The study assessed the early bactericidal activity (EBA) of novel combinations of new and existing drugs, but avoiding rifampicin and isoniazid, over the first 14 days of treatment, using the novel outcome measure of daily fall in colony forming units (CFUs) of Mycobacterium tuberculosis per millilitres of sputum. This approach has the potential to expedite the assessment of new individual drugs and combination regimens.
The regimen of PA-824-moxifloxacin-pyrazinamide demonstrated significantly higher EBA at day 14 than that of bedaquiline, bedaquiline-pyrazinamide and bedaquiline-PA-824, but not PA-824-pyrazinamide and, while underpowered to demonstrate a significant difference, comparable with the standard regimen of rifampicin, isoniazid, pyrazinamide and ethambutol. Additionally, this regimen appears to produce a more rapid fall in CFUs than the majority of the other regimens tested.
This study should be interpreted with cautious optimism at this stage; this regimen requires further investigation over the full course of treatment to ensure the promising results at 14 days persist and to ascertain the optimum duration of treatment.
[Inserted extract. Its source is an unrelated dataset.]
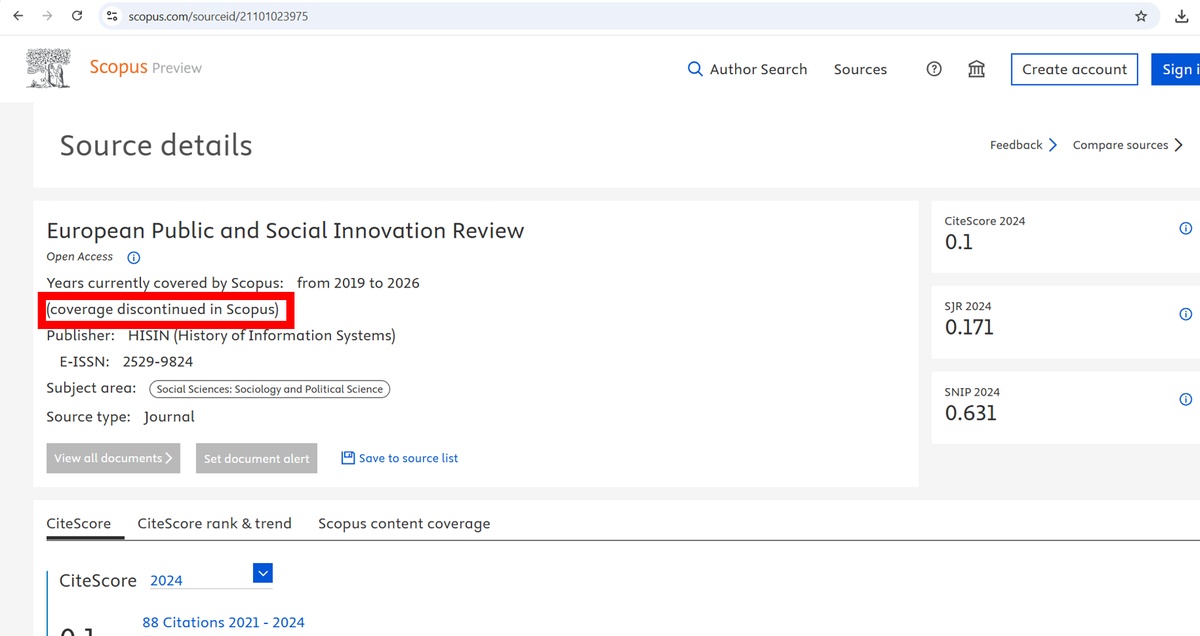This screenshot has width=1200, height=636.
Task: Click Save to source list link
Action: click(400, 458)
Additionally, further assessment of the risk of adverse reactions is required. However, if the early promise of this regimen is confirmed, it would provide the first entirely new regimen for many years. The avoidance of rifampicin reduces the likelihood of drug interactions. However, the key advantage of this regimen is the current absence of resistance to these new drugs, but these drugs must be used judiciously to preserve this status.
▸ AH Diacon, R Dawson, F von Groote-Bidlingmaier, et al. 14-day bactericidal activity of PA-824, bedaquiline, pyrazinamide, and moxifloxacin combinations: a randomised trial. Lancet 2012;380:986–93.